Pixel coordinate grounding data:
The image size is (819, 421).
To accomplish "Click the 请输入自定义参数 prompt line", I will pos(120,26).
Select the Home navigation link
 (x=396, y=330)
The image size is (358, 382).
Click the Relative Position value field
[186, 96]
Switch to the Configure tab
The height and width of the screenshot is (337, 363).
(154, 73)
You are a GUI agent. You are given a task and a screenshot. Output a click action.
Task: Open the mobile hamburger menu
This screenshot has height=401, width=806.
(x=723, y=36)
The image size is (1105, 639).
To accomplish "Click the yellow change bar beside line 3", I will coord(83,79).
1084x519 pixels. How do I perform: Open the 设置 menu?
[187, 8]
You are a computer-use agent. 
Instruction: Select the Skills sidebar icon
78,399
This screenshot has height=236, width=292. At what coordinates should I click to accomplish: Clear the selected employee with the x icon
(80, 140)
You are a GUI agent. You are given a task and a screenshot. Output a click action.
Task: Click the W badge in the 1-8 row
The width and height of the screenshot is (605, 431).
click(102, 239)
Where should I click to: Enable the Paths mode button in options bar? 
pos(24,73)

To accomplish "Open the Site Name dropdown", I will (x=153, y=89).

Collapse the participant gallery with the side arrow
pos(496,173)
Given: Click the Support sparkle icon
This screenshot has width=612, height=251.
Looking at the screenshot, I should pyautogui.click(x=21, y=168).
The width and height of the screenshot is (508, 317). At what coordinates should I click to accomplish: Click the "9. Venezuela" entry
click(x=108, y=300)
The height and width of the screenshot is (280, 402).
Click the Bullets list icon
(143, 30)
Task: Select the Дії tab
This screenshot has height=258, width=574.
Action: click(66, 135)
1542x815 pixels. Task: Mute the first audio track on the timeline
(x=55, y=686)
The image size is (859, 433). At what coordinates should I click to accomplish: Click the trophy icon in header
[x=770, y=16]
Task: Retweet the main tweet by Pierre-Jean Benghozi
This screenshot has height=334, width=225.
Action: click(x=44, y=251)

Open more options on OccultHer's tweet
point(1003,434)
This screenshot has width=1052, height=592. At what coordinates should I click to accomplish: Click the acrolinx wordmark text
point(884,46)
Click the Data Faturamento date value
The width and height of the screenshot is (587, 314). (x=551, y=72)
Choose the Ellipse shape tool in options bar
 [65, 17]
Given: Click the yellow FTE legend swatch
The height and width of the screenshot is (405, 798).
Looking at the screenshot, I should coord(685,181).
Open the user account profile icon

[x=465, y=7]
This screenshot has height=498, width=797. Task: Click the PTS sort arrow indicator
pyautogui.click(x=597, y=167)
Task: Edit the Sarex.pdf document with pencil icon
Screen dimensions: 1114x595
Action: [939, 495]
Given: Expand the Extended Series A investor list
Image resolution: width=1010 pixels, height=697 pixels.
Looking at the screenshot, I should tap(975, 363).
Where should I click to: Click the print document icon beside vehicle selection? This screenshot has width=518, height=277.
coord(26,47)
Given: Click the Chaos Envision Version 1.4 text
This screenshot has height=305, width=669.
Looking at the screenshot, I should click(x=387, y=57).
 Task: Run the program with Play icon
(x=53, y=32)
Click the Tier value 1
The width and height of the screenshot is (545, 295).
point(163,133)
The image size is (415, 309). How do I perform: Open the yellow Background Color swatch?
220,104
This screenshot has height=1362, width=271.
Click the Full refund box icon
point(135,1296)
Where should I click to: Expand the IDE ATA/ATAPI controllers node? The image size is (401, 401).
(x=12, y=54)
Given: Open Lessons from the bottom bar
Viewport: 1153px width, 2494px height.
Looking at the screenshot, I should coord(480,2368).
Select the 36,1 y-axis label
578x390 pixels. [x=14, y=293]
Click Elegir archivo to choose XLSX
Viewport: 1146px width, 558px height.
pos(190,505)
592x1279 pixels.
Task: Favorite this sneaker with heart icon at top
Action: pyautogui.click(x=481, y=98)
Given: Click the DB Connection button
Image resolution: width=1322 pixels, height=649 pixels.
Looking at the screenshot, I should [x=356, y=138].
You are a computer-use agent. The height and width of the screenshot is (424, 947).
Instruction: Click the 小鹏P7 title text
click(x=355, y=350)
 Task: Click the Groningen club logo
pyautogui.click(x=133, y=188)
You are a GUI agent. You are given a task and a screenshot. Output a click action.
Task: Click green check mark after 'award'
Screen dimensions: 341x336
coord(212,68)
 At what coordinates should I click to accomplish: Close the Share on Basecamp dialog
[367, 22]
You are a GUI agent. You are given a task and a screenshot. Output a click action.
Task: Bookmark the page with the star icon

■ **To do**: Give all of the entries again, exactly.

■ **Result of the task**:
The image size is (819, 421).
To accomplish "Click the 请输入自定义参数 prompt line", I will pos(120,26).
Select the Home navigation link
 (x=396, y=330)
The image size is (358, 382).
Click the Relative Position value field
[186, 96]
Switch to the Configure tab
The height and width of the screenshot is (337, 363).
(154, 73)
You are a GUI agent. You are given a task and a screenshot. Output a click action.
Task: Open the mobile hamburger menu
This screenshot has height=401, width=806.
(x=723, y=36)
The image size is (1105, 639).
To accomplish "Click the yellow change bar beside line 3", I will coord(83,79).
1084x519 pixels. How do I perform: Open the 设置 menu?
[187, 8]
You are a computer-use agent. 
Instruction: Select the Skills sidebar icon
78,399
This screenshot has height=236, width=292. At what coordinates should I click to accomplish: Clear the selected employee with the x icon
(80, 140)
You are a GUI agent. You are given a task and a screenshot. Output a click action.
Task: Click the W badge in the 1-8 row
The width and height of the screenshot is (605, 431).
click(102, 239)
Where should I click to: Enable the Paths mode button in options bar? 
pos(24,73)

To accomplish "Open the Site Name dropdown", I will (x=153, y=89).

Collapse the participant gallery with the side arrow
pos(496,173)
Given: Click the Support sparkle icon
This screenshot has width=612, height=251.
Looking at the screenshot, I should pyautogui.click(x=21, y=168).
The width and height of the screenshot is (508, 317). At what coordinates should I click to accomplish: Click the "9. Venezuela" entry
click(x=108, y=300)
The height and width of the screenshot is (280, 402).
Click the Bullets list icon
(143, 30)
Task: Select the Дії tab
This screenshot has height=258, width=574.
Action: click(66, 135)
1542x815 pixels. Task: Mute the first audio track on the timeline
(x=55, y=686)
The image size is (859, 433). At what coordinates should I click to accomplish: Click the trophy icon in header
[x=770, y=16]
Task: Retweet the main tweet by Pierre-Jean Benghozi
This screenshot has height=334, width=225.
Action: click(x=44, y=251)

Open more options on OccultHer's tweet
point(1003,434)
This screenshot has width=1052, height=592. At what coordinates should I click to accomplish: Click the acrolinx wordmark text
point(884,46)
Click the Data Faturamento date value
The width and height of the screenshot is (587, 314). (x=551, y=72)
Choose the Ellipse shape tool in options bar
 [65, 17]
Given: Click the yellow FTE legend swatch
The height and width of the screenshot is (405, 798).
Looking at the screenshot, I should coord(685,181).
Open the user account profile icon

[x=465, y=7]
This screenshot has height=498, width=797. Task: Click the PTS sort arrow indicator
pyautogui.click(x=597, y=167)
Task: Edit the Sarex.pdf document with pencil icon
Screen dimensions: 1114x595
Action: [939, 495]
Given: Expand the Extended Series A investor list
Image resolution: width=1010 pixels, height=697 pixels.
Looking at the screenshot, I should tap(975, 363).
Where should I click to: Click the print document icon beside vehicle selection? This screenshot has width=518, height=277.
coord(26,47)
Given: Click the Chaos Envision Version 1.4 text
This screenshot has height=305, width=669.
Looking at the screenshot, I should click(x=387, y=57).
 Task: Run the program with Play icon
(x=53, y=32)
Click the Tier value 1
The width and height of the screenshot is (545, 295).
point(163,133)
The image size is (415, 309). How do I perform: Open the yellow Background Color swatch?
220,104
This screenshot has height=1362, width=271.
Click the Full refund box icon
point(135,1296)
Where should I click to: Expand the IDE ATA/ATAPI controllers node? The image size is (401, 401).
(x=12, y=54)
Given: Open Lessons from the bottom bar
Viewport: 1153px width, 2494px height.
Looking at the screenshot, I should coord(480,2368).
Select the 36,1 y-axis label
578x390 pixels. [x=14, y=293]
Click Elegir archivo to choose XLSX
Viewport: 1146px width, 558px height.
pos(190,505)
592x1279 pixels.
Task: Favorite this sneaker with heart icon at top
Action: pyautogui.click(x=481, y=98)
Given: Click the DB Connection button
Image resolution: width=1322 pixels, height=649 pixels.
Looking at the screenshot, I should [x=356, y=138].
You are a computer-use agent. The height and width of the screenshot is (424, 947).
Instruction: Click the 小鹏P7 title text
click(x=355, y=350)
 Task: Click the Groningen club logo
pyautogui.click(x=133, y=188)
You are a GUI agent. You are given a task and a screenshot. Output a click action.
Task: Click green check mark after 'award'
Screen dimensions: 341x336
coord(212,68)
 At what coordinates should I click to accomplish: Close the Share on Basecamp dialog
[367, 22]
You are a GUI agent. You are given a task and a screenshot. Output a click action.
Task: Bookmark the page with the star icon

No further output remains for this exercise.